Among the entries below, one stretch runs from the line that contains "This screenshot has height=952, width=1271." through the line that contains "Click the お申し込み". Repeat that stretch exactly, ends included, and only that.
----------------
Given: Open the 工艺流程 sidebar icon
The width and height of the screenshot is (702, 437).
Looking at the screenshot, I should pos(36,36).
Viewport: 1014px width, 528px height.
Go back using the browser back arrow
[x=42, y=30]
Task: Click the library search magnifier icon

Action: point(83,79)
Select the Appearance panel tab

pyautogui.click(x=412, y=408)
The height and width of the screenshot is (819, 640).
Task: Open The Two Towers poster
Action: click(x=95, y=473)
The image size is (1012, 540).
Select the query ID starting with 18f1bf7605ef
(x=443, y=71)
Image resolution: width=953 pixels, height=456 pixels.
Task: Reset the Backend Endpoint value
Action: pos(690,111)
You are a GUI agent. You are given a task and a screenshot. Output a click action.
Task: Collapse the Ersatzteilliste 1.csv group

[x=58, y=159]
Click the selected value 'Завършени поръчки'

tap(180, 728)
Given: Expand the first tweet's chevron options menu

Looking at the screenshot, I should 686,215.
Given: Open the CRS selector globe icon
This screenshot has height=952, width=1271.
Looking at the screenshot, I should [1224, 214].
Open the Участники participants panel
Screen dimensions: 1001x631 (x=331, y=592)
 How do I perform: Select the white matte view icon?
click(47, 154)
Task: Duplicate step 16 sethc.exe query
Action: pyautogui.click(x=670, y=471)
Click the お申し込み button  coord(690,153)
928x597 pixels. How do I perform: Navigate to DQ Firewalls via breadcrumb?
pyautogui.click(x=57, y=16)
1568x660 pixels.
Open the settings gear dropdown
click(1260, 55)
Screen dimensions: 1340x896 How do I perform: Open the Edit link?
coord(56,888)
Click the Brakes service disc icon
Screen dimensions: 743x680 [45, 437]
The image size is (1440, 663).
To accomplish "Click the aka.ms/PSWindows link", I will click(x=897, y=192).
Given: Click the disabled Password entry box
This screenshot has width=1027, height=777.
----------------
- Response to this exercise -
This screenshot has height=952, width=1271.
Looking at the screenshot, I should [1224, 214].
Open the Участники participants panel
Screen dimensions: 1001x631 (x=331, y=592)
 How do I perform: Select the white matte view icon?
click(47, 154)
Task: Duplicate step 16 sethc.exe query
Action: pyautogui.click(x=670, y=471)
Click the お申し込み button  coord(690,153)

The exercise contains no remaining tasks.